Alexander was on ECMO for five days. He stayed on CRRT therapy, however, for six weeks because of concerns for his kidneys. “We were planning on his kidneys not recovering,” said Kuebler, “and then he surprised us by peeing one day. We thought he would need dialysis, but it turned out he didn’t.” That was the miracle: his lungs recovered, and then his kidneys recovered.
It was week six at the hospital when the pee finally came, and the family and doctors could breathe a sigh of relief. His brain hemorrhage had also resolved. After spending the first four weeks of his life under deep sedation and muscle relaxation to keep him immobile, and just over two months in the PCCC, it was finally time for baby Alexander to go home. He still needed to take some medications, and uses a nebulizer from time to time for his lungs, but he’s home with his parents and big sisters.
“It’s always satisfying to discharge a patient, and as physicians, it’s commonplace for us, but it’s a big deal to the parents,” said Kuebler. “Even when things are going well, it’s still an overwhelming process for them. We’re thankful that Alexander’s story has a happy ending.”
Home Sweet Home
Alexander now weighs 17 pounds and is learning how to roll over. At the hospital, his thumbs were stuck inward, but now he’s learning to open them and grasp things. He’s a little behind on muscle development, but he’s making progress. He’s eating solid food now, and Logan and Craig have the parental joy of changing diapers.
His big sisters, Riley and Abigail, adore him.

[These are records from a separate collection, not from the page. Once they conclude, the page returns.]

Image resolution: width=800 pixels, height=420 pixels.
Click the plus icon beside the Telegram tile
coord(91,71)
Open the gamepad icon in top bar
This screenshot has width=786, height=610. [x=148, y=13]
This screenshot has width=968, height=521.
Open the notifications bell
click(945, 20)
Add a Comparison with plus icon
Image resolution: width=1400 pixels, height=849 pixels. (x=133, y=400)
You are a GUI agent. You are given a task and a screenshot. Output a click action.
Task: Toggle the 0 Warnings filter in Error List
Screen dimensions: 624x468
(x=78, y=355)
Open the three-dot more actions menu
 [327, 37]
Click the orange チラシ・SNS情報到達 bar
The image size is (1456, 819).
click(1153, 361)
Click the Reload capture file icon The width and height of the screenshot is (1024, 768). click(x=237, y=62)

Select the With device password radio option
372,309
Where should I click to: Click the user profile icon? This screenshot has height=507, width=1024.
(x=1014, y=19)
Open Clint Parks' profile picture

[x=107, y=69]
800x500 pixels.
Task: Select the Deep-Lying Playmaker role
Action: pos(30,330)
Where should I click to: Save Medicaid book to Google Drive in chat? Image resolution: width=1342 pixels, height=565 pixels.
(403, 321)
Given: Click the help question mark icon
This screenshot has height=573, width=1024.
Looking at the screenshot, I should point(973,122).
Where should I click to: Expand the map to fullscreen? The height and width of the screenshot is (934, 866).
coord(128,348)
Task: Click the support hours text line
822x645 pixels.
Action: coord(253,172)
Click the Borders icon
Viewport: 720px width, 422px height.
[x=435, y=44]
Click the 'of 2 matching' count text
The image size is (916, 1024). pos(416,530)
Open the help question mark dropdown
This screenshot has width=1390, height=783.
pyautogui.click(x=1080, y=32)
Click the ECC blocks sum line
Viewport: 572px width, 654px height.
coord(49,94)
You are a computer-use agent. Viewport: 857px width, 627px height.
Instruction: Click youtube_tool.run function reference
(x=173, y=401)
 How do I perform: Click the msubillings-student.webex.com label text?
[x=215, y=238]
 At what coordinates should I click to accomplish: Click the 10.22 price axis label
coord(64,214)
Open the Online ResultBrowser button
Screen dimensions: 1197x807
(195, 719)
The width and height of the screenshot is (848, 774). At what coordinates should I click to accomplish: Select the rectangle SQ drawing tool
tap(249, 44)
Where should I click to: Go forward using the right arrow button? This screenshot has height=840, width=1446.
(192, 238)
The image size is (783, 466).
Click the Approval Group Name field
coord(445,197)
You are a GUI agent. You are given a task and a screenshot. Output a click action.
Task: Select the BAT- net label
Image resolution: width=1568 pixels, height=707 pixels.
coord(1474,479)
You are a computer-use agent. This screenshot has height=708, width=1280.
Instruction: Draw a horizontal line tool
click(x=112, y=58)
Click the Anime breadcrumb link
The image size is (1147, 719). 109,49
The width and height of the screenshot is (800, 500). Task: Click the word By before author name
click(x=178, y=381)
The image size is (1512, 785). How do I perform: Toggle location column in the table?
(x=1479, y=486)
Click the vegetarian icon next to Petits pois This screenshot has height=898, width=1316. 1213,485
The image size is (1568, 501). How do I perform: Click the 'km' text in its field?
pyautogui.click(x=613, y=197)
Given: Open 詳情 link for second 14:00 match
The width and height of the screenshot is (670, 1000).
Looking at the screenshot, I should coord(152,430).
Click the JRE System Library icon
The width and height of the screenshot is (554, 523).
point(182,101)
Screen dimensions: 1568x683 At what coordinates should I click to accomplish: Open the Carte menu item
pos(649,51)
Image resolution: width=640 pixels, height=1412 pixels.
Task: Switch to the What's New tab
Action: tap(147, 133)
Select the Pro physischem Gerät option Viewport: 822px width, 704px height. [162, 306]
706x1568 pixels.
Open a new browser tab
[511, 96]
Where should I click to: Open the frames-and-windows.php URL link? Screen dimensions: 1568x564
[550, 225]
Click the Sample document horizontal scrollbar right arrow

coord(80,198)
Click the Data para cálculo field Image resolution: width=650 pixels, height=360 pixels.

Abigail is quite protective of him: an occupational therapist stopped by the house for a visit, and when Alexander cried, Abigail came into the room with her toy wand to ward off the therapist. Rest assured, Abigail’s magical protection caused no harm to the therapist.
With Alexander home and beginning to flourish, Logan has a message for other parents with children in the hospital. “It gets worse before it gets better. I didn’t understand that at the time. It seems like everything is getting worse, but the little things were actually getting better every day. Focus on the little things.” Alexander’s recovery is the best of those little things.